Influence of quench-induced precipitation on aging behavior of Al-Zn-Mg-Cu alloy

The effects of quenching and aging (T6, T7 and RRA) on the microstructural evolution of an Al-Zn-Mg-Cu alloy were investigated by hardness test, optical microscopy (OM), transmission electron microscopy (TEM) and differential scanning calorimetry (DSC) measurements. It is found that the hardness of T6 aged sample after water-quenching is the highest. The quench sensitivities of T7 and RRA are almost the same, which are 1.2% higher than that of T6. TEM observation shows that the quench sensitivity for the studied alloy is mainly caused by heterogeneous precipitation during slow quenching.
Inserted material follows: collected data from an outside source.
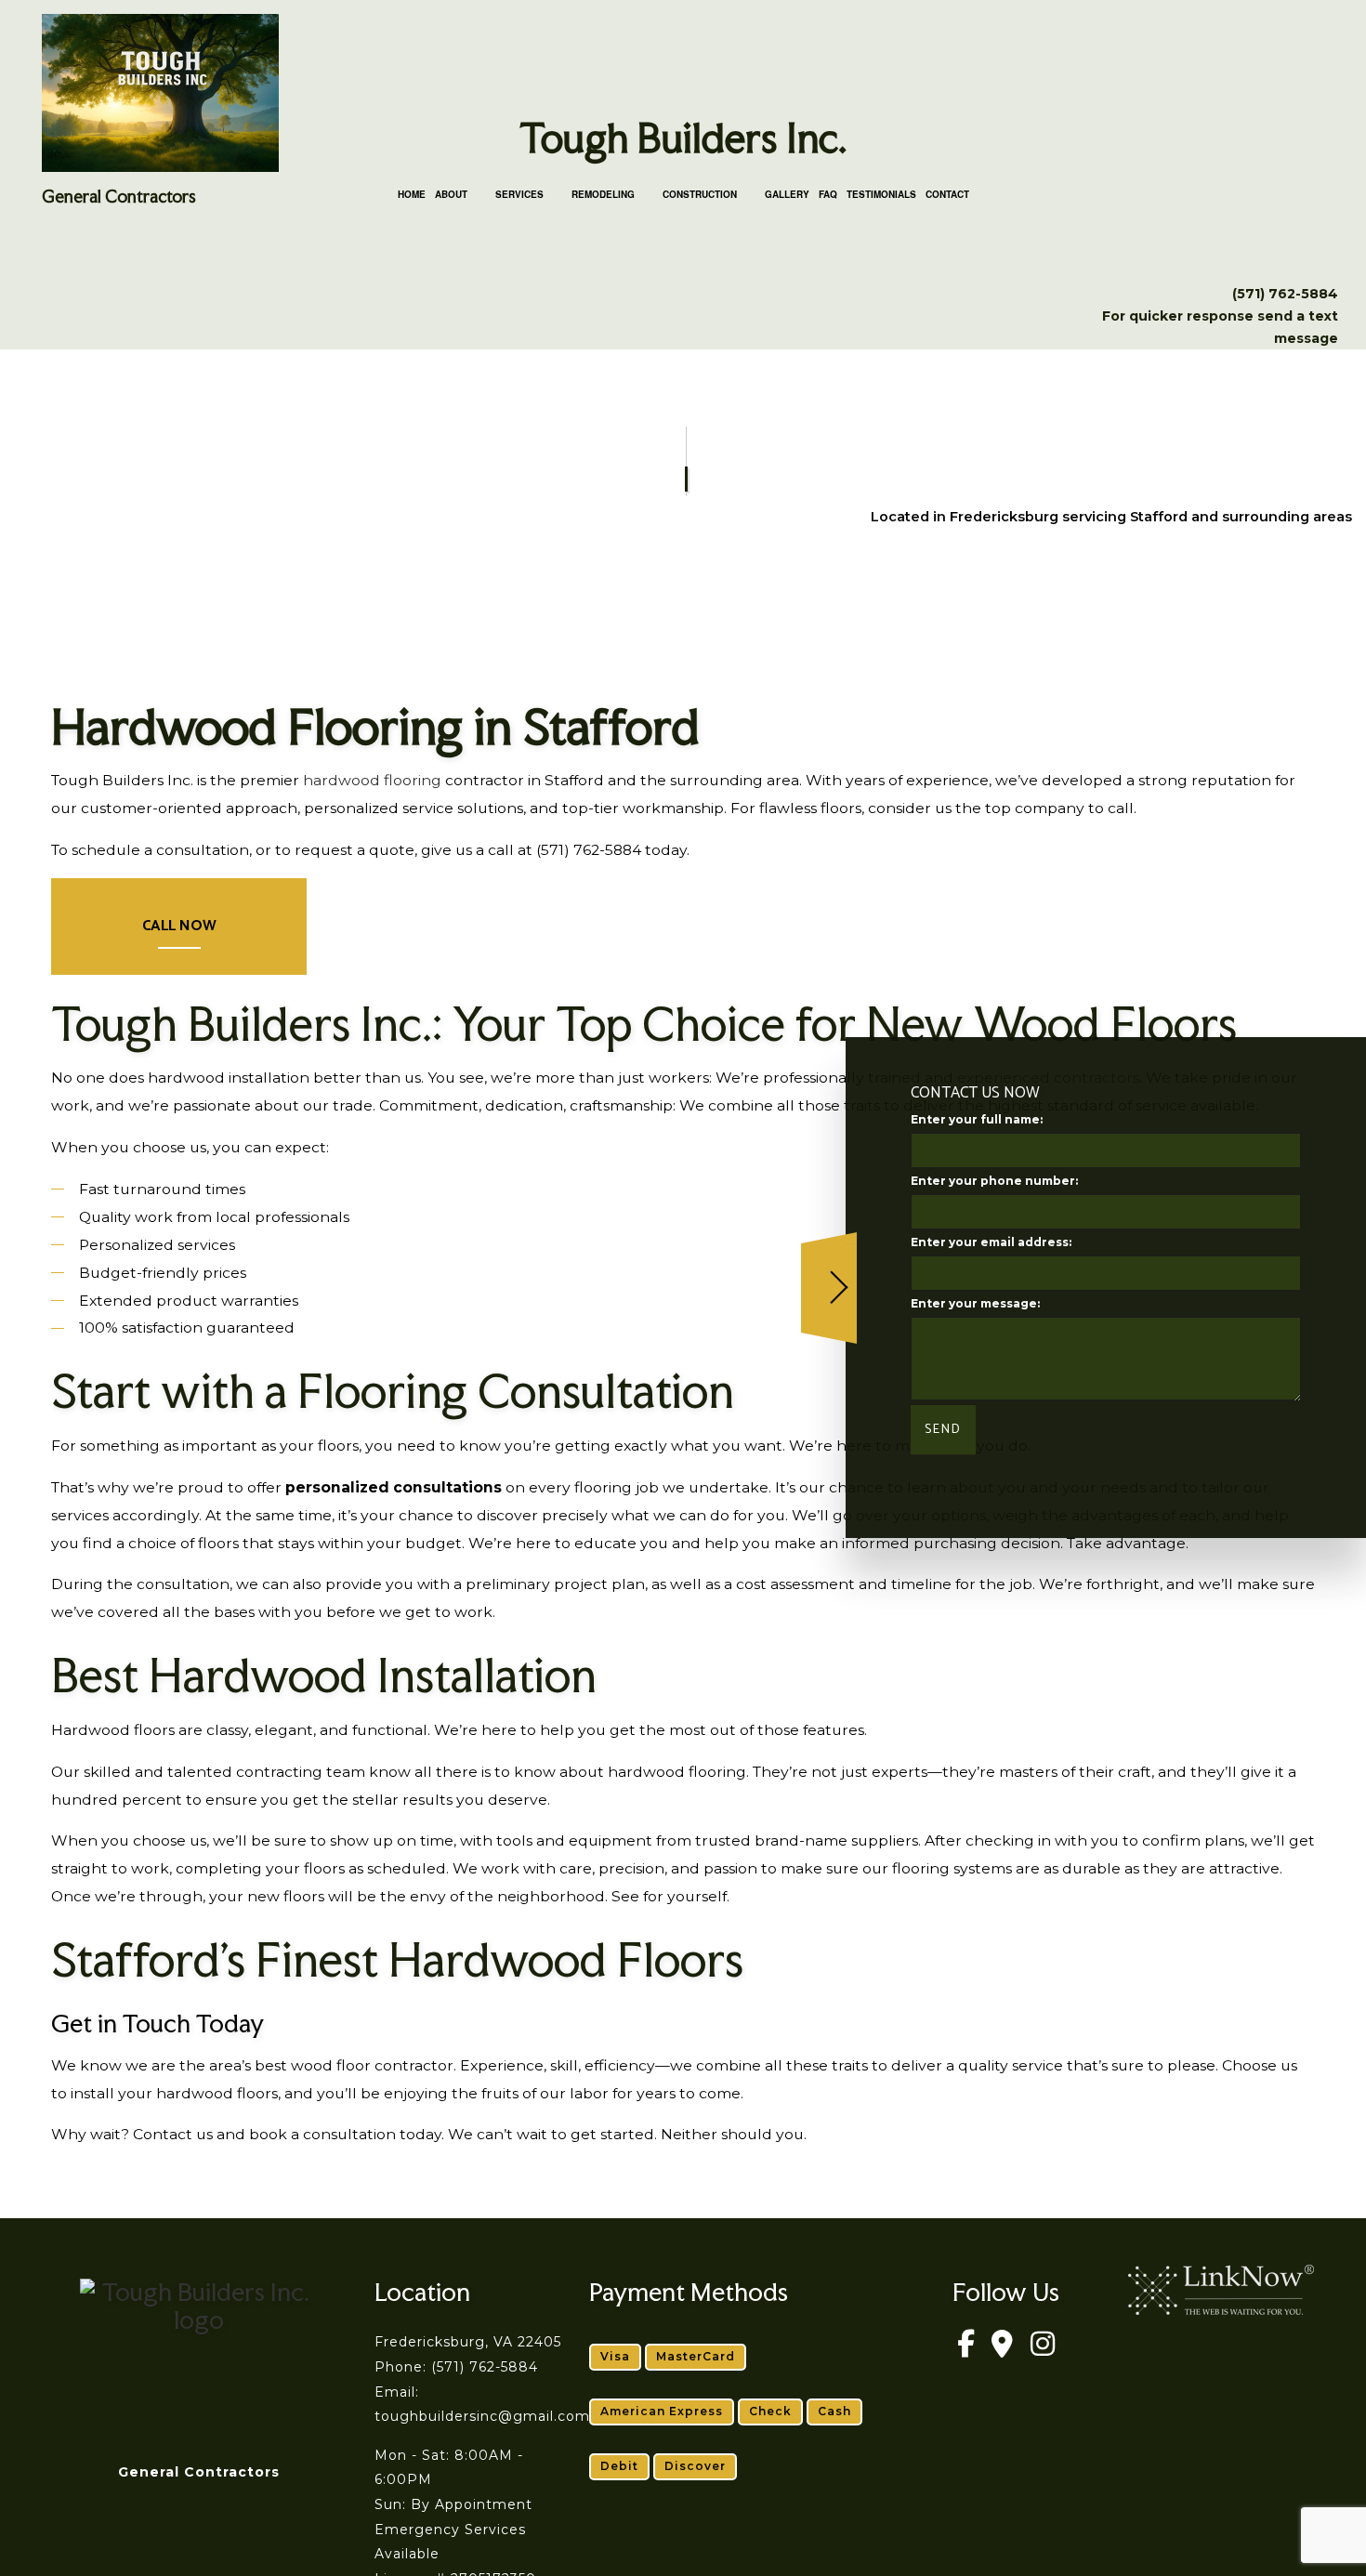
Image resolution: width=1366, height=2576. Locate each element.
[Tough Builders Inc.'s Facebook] (965, 2349)
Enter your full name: (977, 1119)
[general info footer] (198, 2355)
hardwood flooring (372, 780)
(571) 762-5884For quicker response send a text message (1220, 316)
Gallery (787, 194)
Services (519, 194)
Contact (947, 194)
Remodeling (603, 194)
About (451, 194)
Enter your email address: (991, 1243)
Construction (700, 194)
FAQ (828, 194)
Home (412, 194)
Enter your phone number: (994, 1182)
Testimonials (881, 194)
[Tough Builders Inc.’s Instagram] (1043, 2349)
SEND (943, 1430)
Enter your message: (975, 1304)
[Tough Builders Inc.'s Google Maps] (1002, 2349)
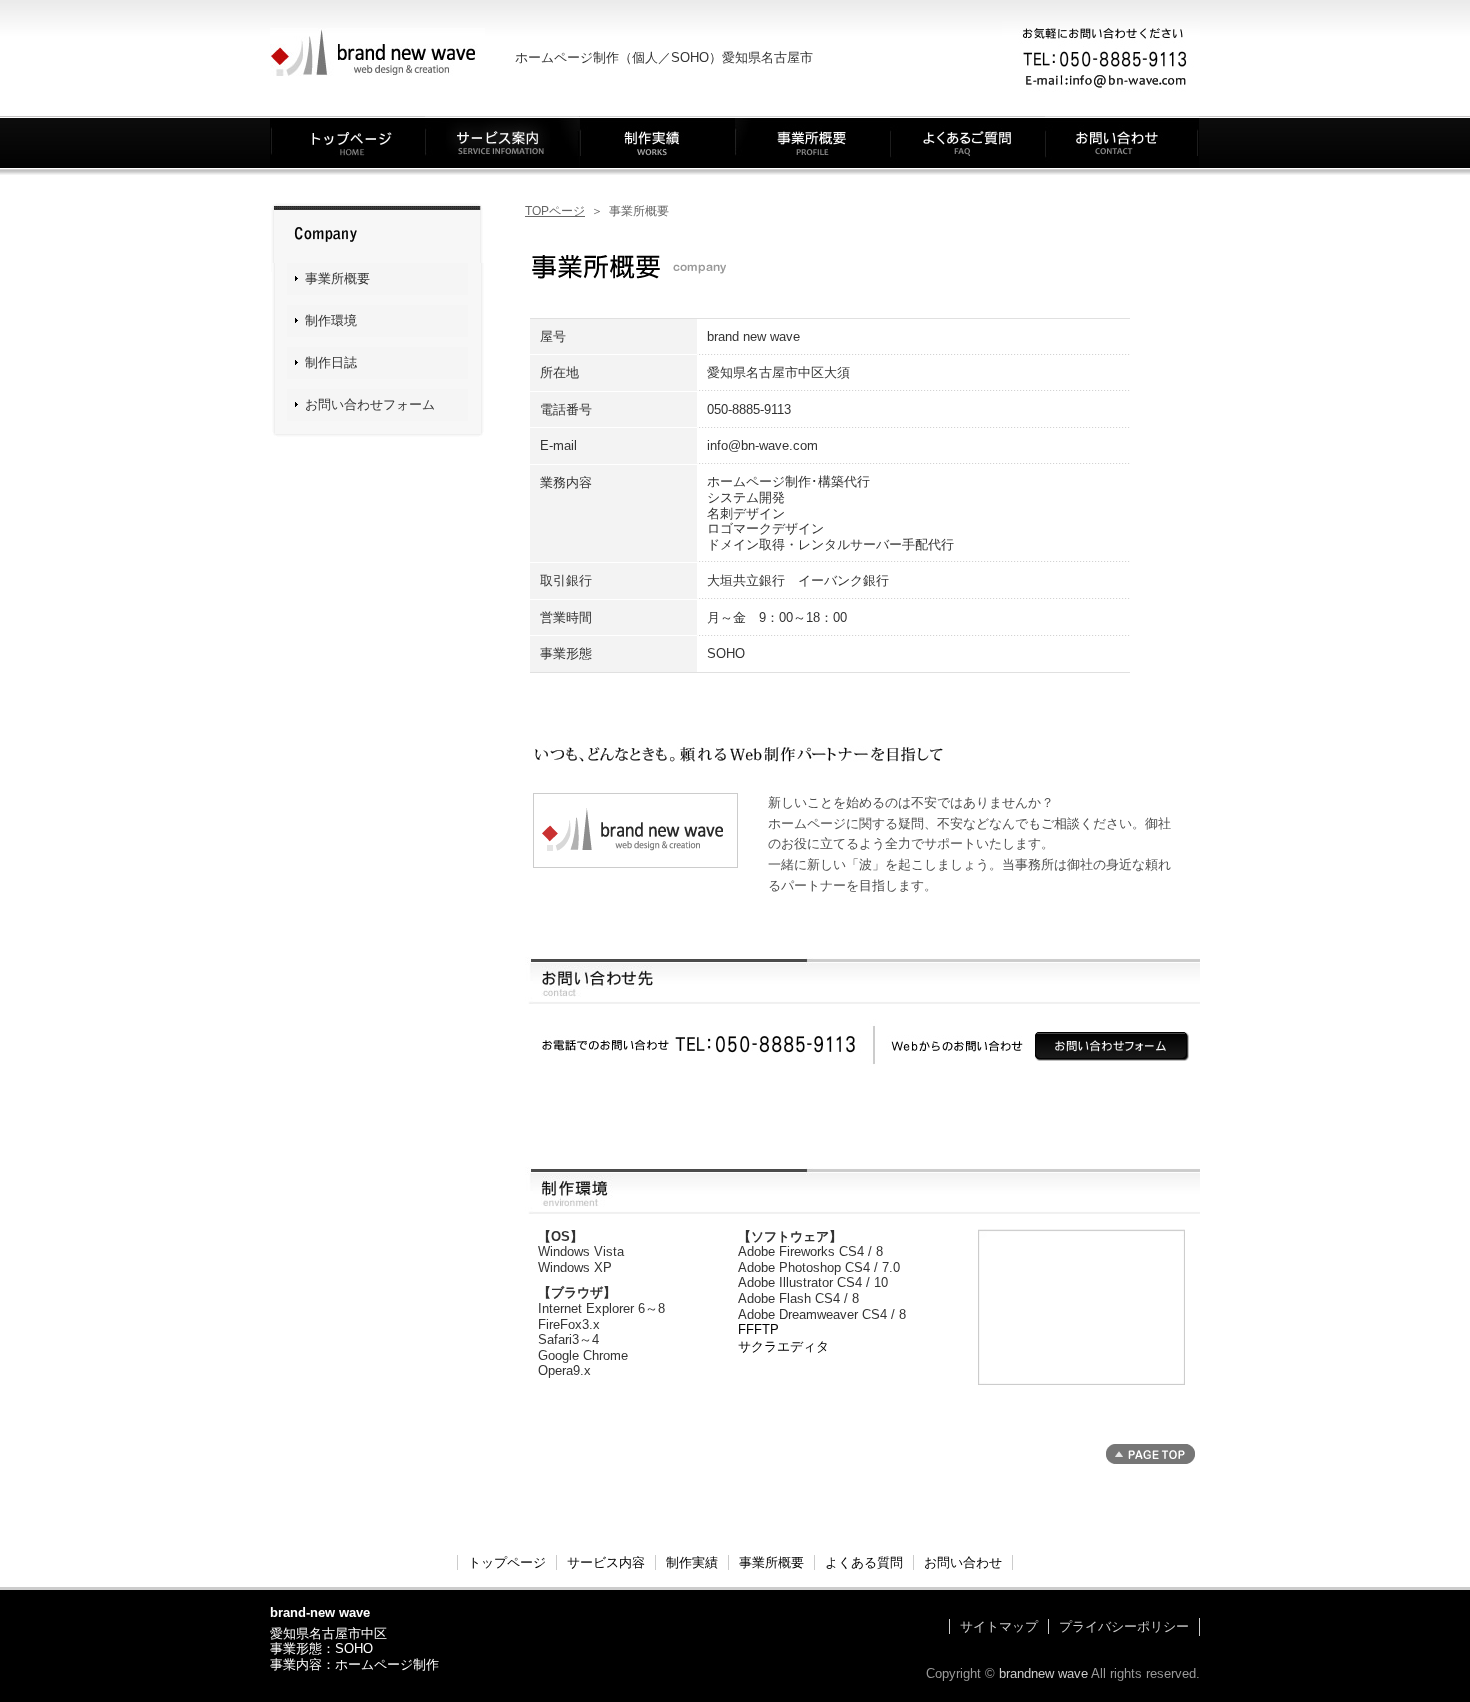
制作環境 (331, 320)
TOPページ (555, 211)
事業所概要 (812, 142)
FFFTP (758, 1329)
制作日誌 (331, 362)
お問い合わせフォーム (370, 404)
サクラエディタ (783, 1346)
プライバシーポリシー (1124, 1626)
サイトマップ (999, 1626)
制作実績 (657, 142)
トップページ (347, 142)
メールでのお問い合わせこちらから (1112, 1047)
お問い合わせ (1122, 142)
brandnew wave (1043, 1673)
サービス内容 (502, 142)
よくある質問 (967, 142)
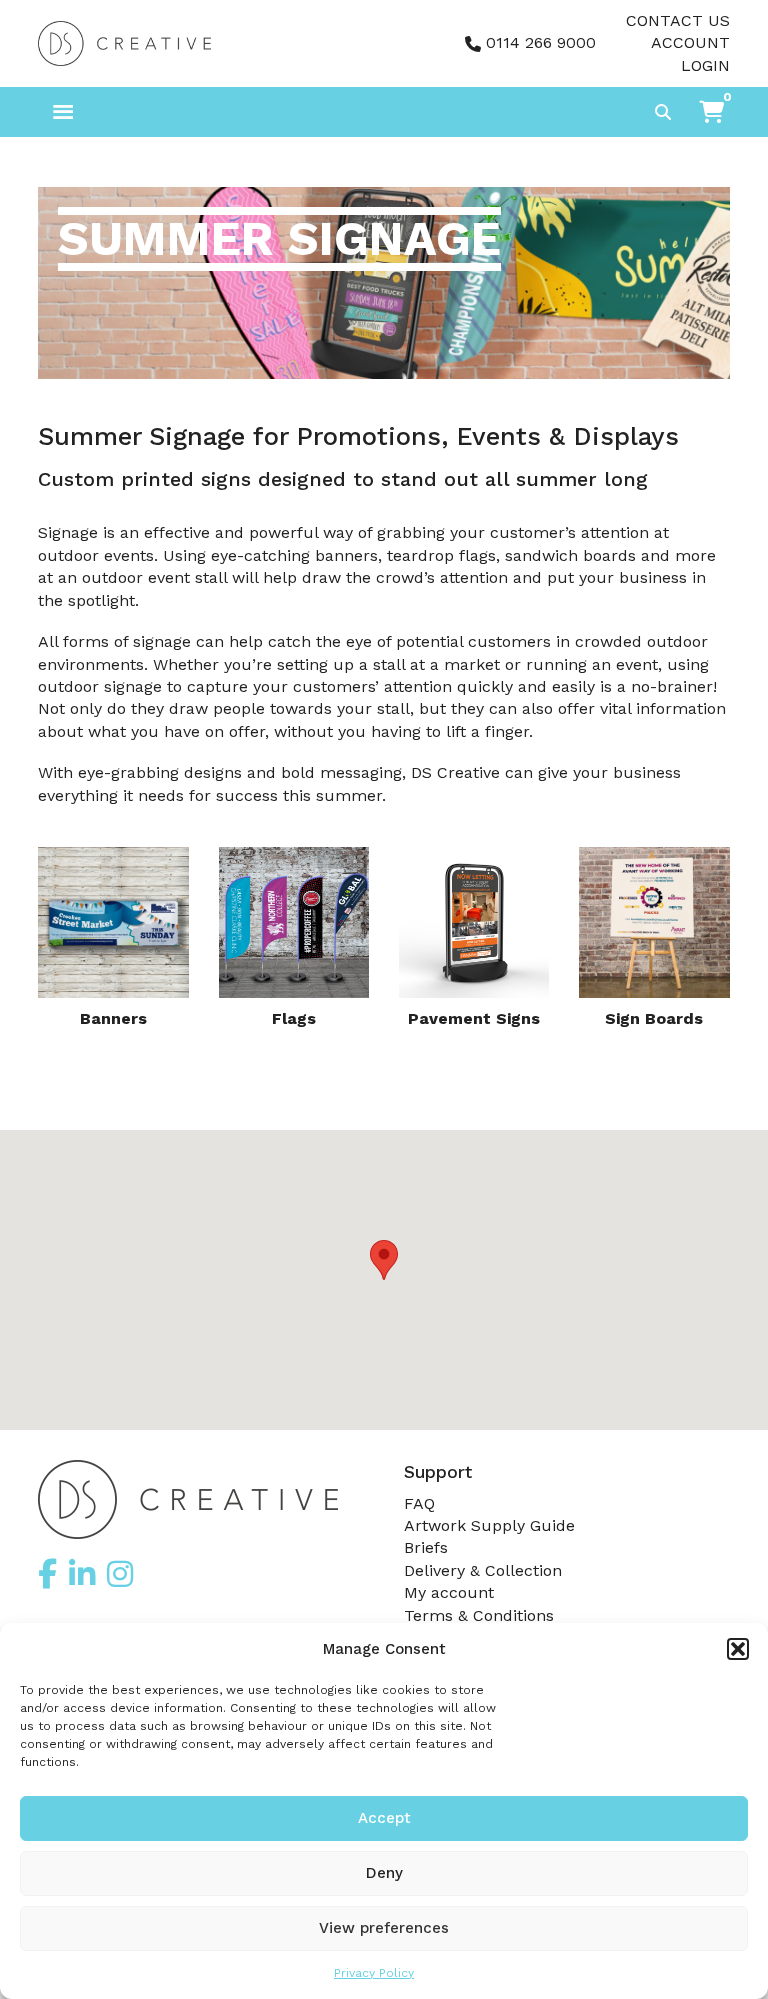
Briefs (426, 1547)
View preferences (384, 1928)
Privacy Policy (374, 1973)
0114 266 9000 (541, 42)
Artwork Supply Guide (489, 1525)
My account (449, 1592)
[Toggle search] (663, 112)
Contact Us (678, 20)
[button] (738, 1649)
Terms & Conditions (479, 1615)
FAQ (419, 1503)
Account (690, 42)
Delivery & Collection (483, 1570)
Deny (384, 1873)
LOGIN (705, 65)
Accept (384, 1818)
Many n phases precipitate on Al3Zr dispersoids inside recrystallized grains and at (sub) grain boundaries, while T and S phases form in the substructure with high density of dislocations and defects. After aging, the n' precipitates are coarser in the vicinity of equilibrium n phase. However, the size and morphology of the precipitates show different characteristics among T6, T7 and RRA treatments. The DSC results are highly consistent with the TEM observation. The DSC curves of T6 aged samples are different from those of T7 and RRA aged samples, which also reflects the differences on the microstructure.